Written problem :: Quote the records word for word, from the line containing "You are a GUI" up to and including the final line of the records, and leave the pictures out of your answer.

The data ::

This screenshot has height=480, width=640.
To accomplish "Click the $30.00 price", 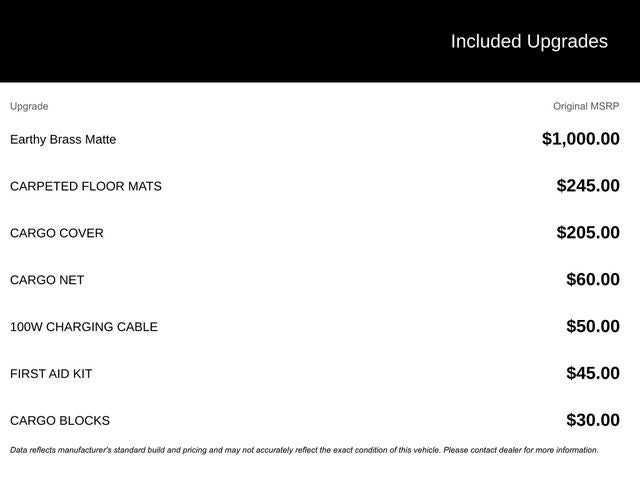I will [592, 421].
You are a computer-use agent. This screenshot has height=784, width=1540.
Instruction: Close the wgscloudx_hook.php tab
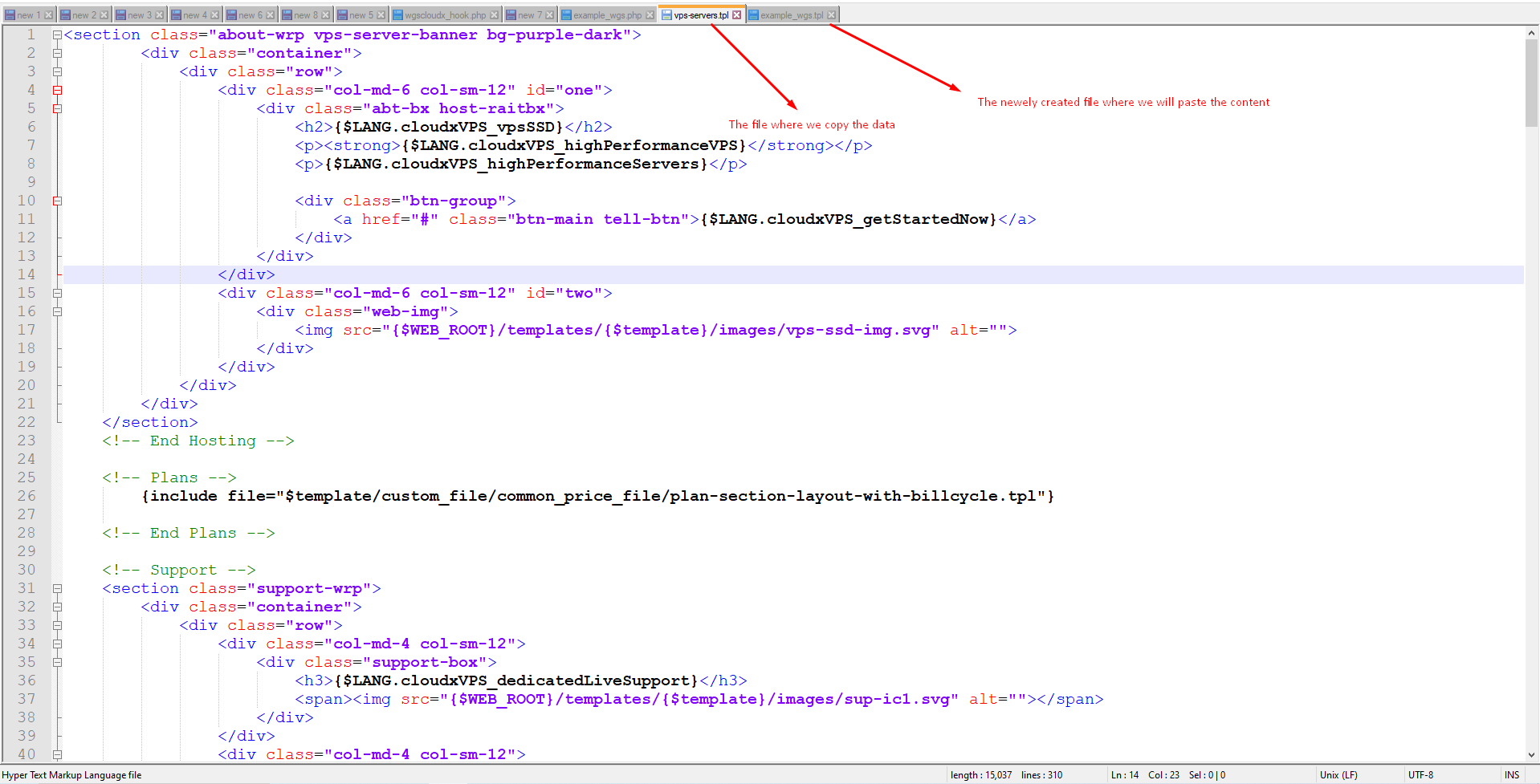pos(495,15)
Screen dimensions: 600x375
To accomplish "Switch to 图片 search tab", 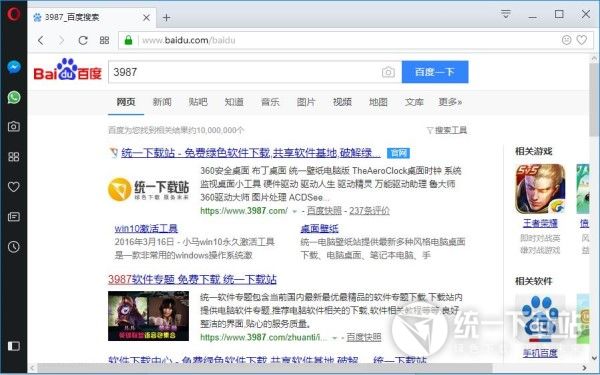I will coord(306,102).
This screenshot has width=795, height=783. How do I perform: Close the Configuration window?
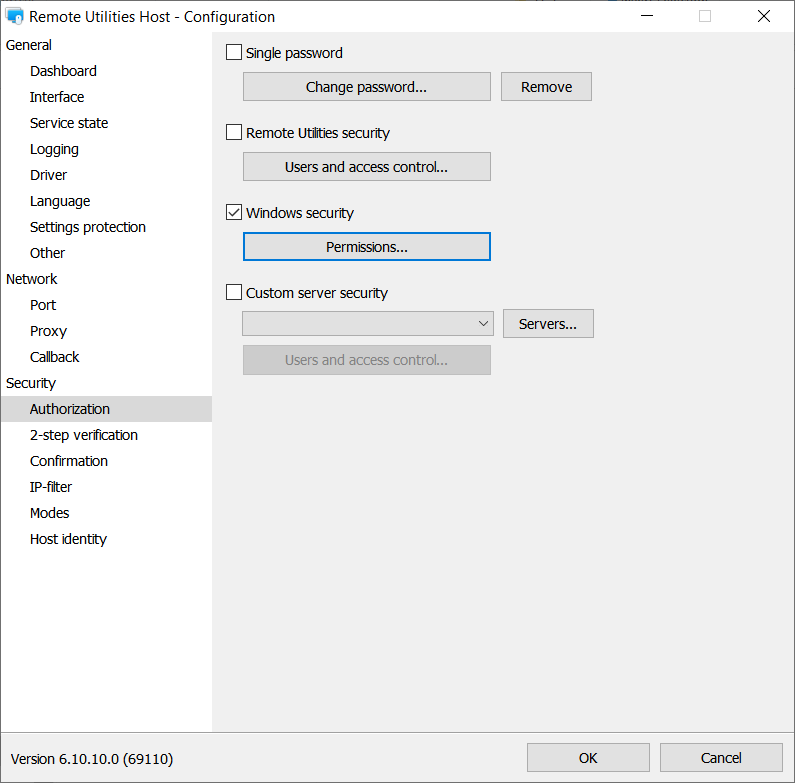coord(764,16)
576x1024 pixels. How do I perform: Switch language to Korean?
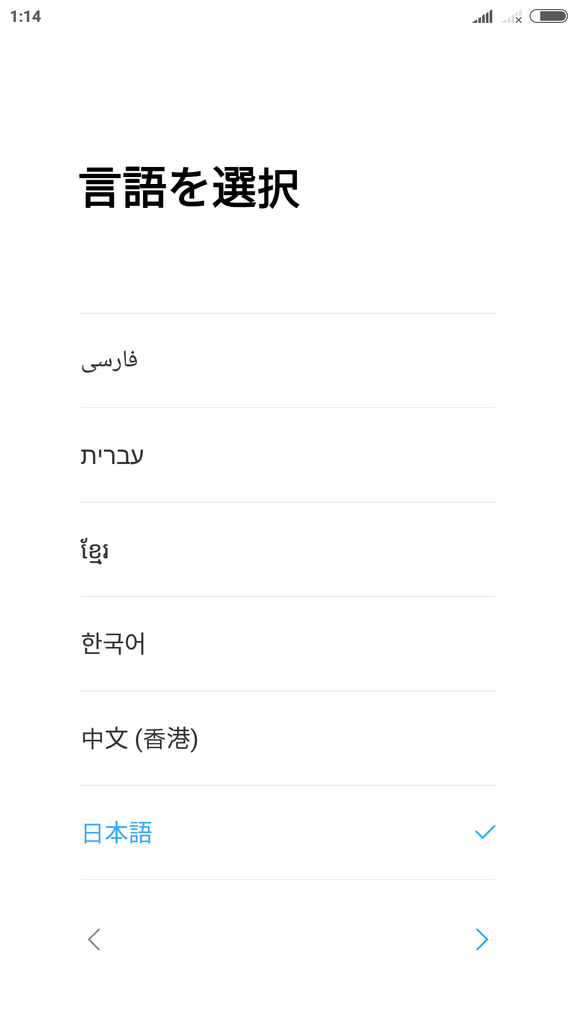(287, 644)
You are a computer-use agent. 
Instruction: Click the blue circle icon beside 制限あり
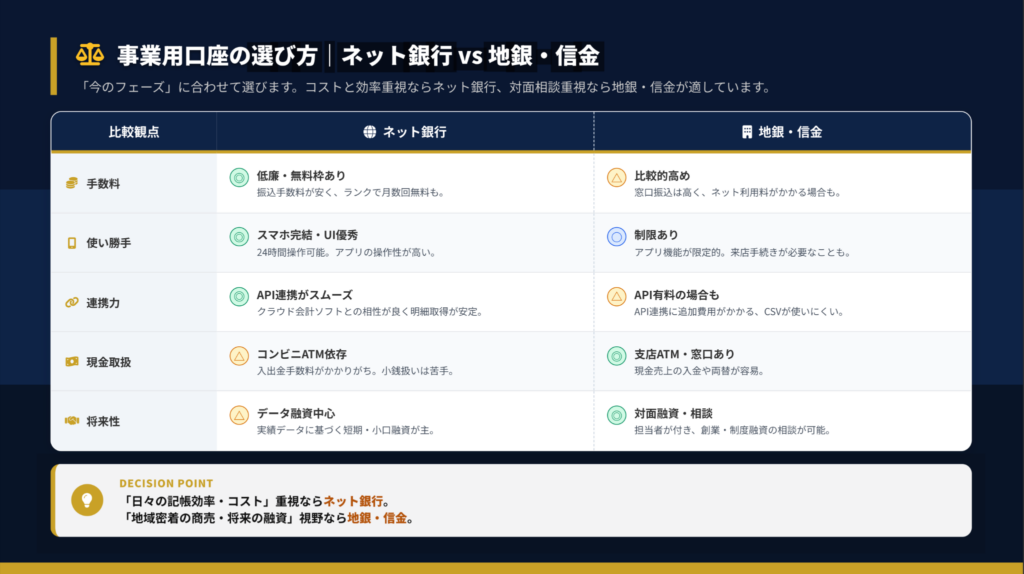(617, 237)
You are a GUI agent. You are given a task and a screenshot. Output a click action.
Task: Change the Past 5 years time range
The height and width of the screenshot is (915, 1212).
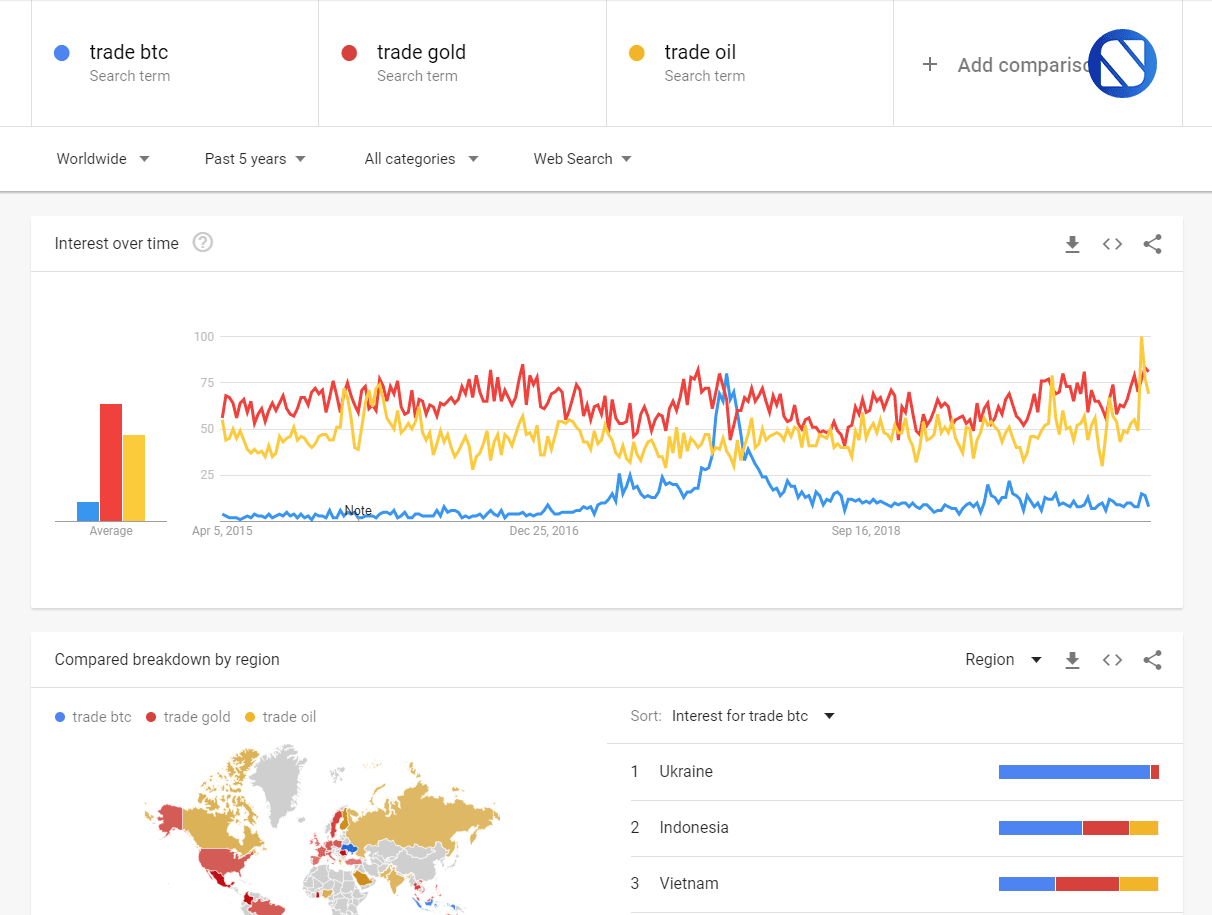point(255,159)
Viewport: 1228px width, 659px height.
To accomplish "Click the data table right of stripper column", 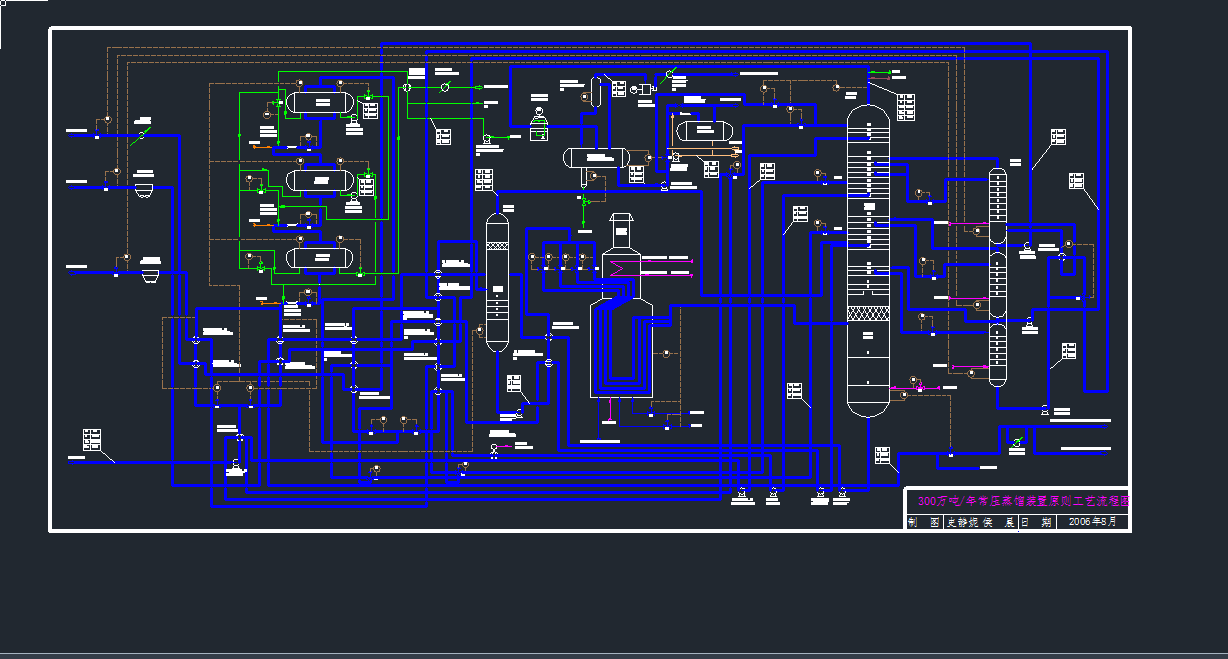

Reply ::
You are a GUI agent. You are given a task and a screenshot. Output a click action.
Task: Change the Past 5 years time range
The height and width of the screenshot is (915, 1212).
point(255,159)
Viewport: 1228px width, 659px height.
To accomplish "Click the data table right of stripper column", 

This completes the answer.